(Beginning of Source information)

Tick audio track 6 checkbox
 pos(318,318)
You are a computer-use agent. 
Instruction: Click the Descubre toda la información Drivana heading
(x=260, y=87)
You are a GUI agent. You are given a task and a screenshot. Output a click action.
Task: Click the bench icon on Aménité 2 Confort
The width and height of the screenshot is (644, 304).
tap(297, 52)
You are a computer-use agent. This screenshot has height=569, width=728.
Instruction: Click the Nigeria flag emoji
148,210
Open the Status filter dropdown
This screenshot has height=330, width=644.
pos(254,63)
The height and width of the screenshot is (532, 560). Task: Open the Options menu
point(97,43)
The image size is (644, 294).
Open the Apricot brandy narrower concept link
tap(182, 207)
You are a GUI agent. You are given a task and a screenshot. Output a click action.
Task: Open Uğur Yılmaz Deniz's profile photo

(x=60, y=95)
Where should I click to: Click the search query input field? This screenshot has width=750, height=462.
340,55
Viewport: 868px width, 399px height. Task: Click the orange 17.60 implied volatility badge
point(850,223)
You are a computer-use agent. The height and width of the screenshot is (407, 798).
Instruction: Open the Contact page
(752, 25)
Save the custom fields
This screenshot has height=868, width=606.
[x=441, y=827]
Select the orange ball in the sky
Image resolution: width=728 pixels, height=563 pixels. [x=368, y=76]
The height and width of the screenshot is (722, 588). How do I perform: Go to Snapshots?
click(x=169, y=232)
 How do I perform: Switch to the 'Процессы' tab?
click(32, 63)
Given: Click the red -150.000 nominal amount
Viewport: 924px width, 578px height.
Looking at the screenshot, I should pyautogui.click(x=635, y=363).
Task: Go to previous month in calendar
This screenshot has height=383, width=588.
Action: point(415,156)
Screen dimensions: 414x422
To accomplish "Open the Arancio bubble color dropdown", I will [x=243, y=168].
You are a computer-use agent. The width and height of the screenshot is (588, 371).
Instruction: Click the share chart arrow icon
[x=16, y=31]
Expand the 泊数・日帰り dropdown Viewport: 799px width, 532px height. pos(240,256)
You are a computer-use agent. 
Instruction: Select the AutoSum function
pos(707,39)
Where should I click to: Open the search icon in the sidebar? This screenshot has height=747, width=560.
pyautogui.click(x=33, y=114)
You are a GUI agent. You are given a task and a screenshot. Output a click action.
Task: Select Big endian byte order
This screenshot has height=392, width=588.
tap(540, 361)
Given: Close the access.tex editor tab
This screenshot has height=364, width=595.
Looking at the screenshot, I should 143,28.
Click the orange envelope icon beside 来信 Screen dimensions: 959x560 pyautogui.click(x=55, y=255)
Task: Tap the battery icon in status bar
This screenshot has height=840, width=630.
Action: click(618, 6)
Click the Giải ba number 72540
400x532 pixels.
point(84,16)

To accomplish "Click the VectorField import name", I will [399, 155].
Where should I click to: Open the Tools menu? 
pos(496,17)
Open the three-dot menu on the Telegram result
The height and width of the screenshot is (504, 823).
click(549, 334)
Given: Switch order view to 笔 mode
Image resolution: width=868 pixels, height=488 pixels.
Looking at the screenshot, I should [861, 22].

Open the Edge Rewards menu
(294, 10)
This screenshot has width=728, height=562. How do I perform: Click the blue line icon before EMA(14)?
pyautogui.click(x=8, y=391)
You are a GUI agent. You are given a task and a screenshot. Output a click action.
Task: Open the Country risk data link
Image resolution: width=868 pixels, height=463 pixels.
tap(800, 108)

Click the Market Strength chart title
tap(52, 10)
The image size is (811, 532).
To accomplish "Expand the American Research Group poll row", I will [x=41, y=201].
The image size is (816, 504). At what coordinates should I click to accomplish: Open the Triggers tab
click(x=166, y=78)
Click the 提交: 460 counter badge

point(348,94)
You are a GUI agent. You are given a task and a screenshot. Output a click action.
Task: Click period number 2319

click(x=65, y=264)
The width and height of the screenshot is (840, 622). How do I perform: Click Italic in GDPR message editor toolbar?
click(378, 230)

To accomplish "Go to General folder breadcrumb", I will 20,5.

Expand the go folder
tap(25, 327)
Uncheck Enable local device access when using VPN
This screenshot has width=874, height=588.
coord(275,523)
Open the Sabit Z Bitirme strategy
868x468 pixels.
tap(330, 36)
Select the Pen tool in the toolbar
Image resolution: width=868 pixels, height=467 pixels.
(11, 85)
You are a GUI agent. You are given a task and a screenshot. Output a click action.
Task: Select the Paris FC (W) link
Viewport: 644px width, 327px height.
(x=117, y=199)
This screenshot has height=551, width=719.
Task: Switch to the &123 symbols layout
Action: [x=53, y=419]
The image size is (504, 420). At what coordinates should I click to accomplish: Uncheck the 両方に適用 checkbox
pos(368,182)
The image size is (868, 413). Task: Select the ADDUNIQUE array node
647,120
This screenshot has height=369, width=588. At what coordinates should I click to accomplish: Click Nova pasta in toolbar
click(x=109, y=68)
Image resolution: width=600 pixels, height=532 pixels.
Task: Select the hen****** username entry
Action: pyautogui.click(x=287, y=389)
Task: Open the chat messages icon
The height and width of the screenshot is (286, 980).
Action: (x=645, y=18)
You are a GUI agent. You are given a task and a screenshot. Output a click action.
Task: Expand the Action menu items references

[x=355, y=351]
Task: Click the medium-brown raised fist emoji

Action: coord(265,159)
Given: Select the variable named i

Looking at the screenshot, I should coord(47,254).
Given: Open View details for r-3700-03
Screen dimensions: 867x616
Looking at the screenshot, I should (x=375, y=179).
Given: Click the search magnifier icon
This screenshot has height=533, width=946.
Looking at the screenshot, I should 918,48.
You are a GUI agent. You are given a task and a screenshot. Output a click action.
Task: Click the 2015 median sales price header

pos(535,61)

(End of Source information)

With no line omitted, copy all the data exactly.

Tick audio track 6 checkbox
 pos(318,318)
You are a computer-use agent. 
Instruction: Click the Descubre toda la información Drivana heading
(x=260, y=87)
You are a GUI agent. You are given a task and a screenshot. Output a click action.
Task: Click the bench icon on Aménité 2 Confort
The width and height of the screenshot is (644, 304).
tap(297, 52)
You are a computer-use agent. This screenshot has height=569, width=728.
Instruction: Click the Nigeria flag emoji
148,210
Open the Status filter dropdown
This screenshot has height=330, width=644.
pos(254,63)
The height and width of the screenshot is (532, 560). Task: Open the Options menu
point(97,43)
The image size is (644, 294).
Open the Apricot brandy narrower concept link
tap(182, 207)
You are a GUI agent. You are given a task and a screenshot. Output a click action.
Task: Open Uğur Yılmaz Deniz's profile photo

(x=60, y=95)
Where should I click to: Click the search query input field? This screenshot has width=750, height=462.
340,55
Viewport: 868px width, 399px height. Task: Click the orange 17.60 implied volatility badge
point(850,223)
You are a computer-use agent. The height and width of the screenshot is (407, 798).
Instruction: Open the Contact page
(752, 25)
Save the custom fields
This screenshot has height=868, width=606.
[x=441, y=827]
Select the orange ball in the sky
Image resolution: width=728 pixels, height=563 pixels. [x=368, y=76]
The height and width of the screenshot is (722, 588). How do I perform: Go to Snapshots?
click(x=169, y=232)
 How do I perform: Switch to the 'Процессы' tab?
click(32, 63)
Given: Click the red -150.000 nominal amount
Viewport: 924px width, 578px height.
Looking at the screenshot, I should pyautogui.click(x=635, y=363).
Task: Go to previous month in calendar
This screenshot has height=383, width=588.
Action: point(415,156)
Screen dimensions: 414x422
To accomplish "Open the Arancio bubble color dropdown", I will [x=243, y=168].
You are a computer-use agent. The width and height of the screenshot is (588, 371).
Instruction: Click the share chart arrow icon
[x=16, y=31]
Expand the 泊数・日帰り dropdown Viewport: 799px width, 532px height. pos(240,256)
You are a computer-use agent. 
Instruction: Select the AutoSum function
pos(707,39)
Where should I click to: Open the search icon in the sidebar? This screenshot has height=747, width=560.
pyautogui.click(x=33, y=114)
You are a GUI agent. You are given a task and a screenshot. Output a click action.
Task: Select Big endian byte order
This screenshot has height=392, width=588.
tap(540, 361)
Given: Close the access.tex editor tab
This screenshot has height=364, width=595.
Looking at the screenshot, I should 143,28.
Click the orange envelope icon beside 来信 Screen dimensions: 959x560 pyautogui.click(x=55, y=255)
Task: Tap the battery icon in status bar
This screenshot has height=840, width=630.
Action: click(618, 6)
Click the Giải ba number 72540
400x532 pixels.
point(84,16)

To accomplish "Click the VectorField import name", I will [399, 155].
Where should I click to: Open the Tools menu? 
pos(496,17)
Open the three-dot menu on the Telegram result
The height and width of the screenshot is (504, 823).
click(549, 334)
Given: Switch order view to 笔 mode
Image resolution: width=868 pixels, height=488 pixels.
Looking at the screenshot, I should [861, 22].

Open the Edge Rewards menu
(294, 10)
This screenshot has width=728, height=562. How do I perform: Click the blue line icon before EMA(14)?
pyautogui.click(x=8, y=391)
You are a GUI agent. You are given a task and a screenshot. Output a click action.
Task: Open the Country risk data link
Image resolution: width=868 pixels, height=463 pixels.
tap(800, 108)

Click the Market Strength chart title
tap(52, 10)
The image size is (811, 532).
To accomplish "Expand the American Research Group poll row", I will [x=41, y=201].
The image size is (816, 504). At what coordinates should I click to accomplish: Open the Triggers tab
click(x=166, y=78)
Click the 提交: 460 counter badge

point(348,94)
You are a GUI agent. You are given a task and a screenshot. Output a click action.
Task: Click period number 2319

click(x=65, y=264)
The width and height of the screenshot is (840, 622). How do I perform: Click Italic in GDPR message editor toolbar?
click(378, 230)

To accomplish "Go to General folder breadcrumb", I will 20,5.

Expand the go folder
tap(25, 327)
Uncheck Enable local device access when using VPN
This screenshot has width=874, height=588.
coord(275,523)
Open the Sabit Z Bitirme strategy
868x468 pixels.
tap(330, 36)
Select the Pen tool in the toolbar
Image resolution: width=868 pixels, height=467 pixels.
(11, 85)
You are a GUI agent. You are given a task and a screenshot. Output a click action.
Task: Select the Paris FC (W) link
Viewport: 644px width, 327px height.
(x=117, y=199)
This screenshot has height=551, width=719.
Task: Switch to the &123 symbols layout
Action: [x=53, y=419]
The image size is (504, 420). At what coordinates should I click to accomplish: Uncheck the 両方に適用 checkbox
pos(368,182)
The image size is (868, 413). Task: Select the ADDUNIQUE array node
647,120
This screenshot has height=369, width=588. At what coordinates should I click to accomplish: Click Nova pasta in toolbar
click(x=109, y=68)
Image resolution: width=600 pixels, height=532 pixels.
Task: Select the hen****** username entry
Action: pyautogui.click(x=287, y=389)
Task: Open the chat messages icon
The height and width of the screenshot is (286, 980).
Action: (x=645, y=18)
You are a GUI agent. You are given a task and a screenshot. Output a click action.
Task: Expand the Action menu items references

[x=355, y=351]
Task: Click the medium-brown raised fist emoji

Action: coord(265,159)
Given: Select the variable named i

Looking at the screenshot, I should coord(47,254).
Given: Open View details for r-3700-03
Screen dimensions: 867x616
Looking at the screenshot, I should (x=375, y=179).
Given: Click the search magnifier icon
This screenshot has height=533, width=946.
Looking at the screenshot, I should 918,48.
You are a GUI agent. You are given a task and a screenshot. Output a click action.
Task: Click the 2015 median sales price header

pos(535,61)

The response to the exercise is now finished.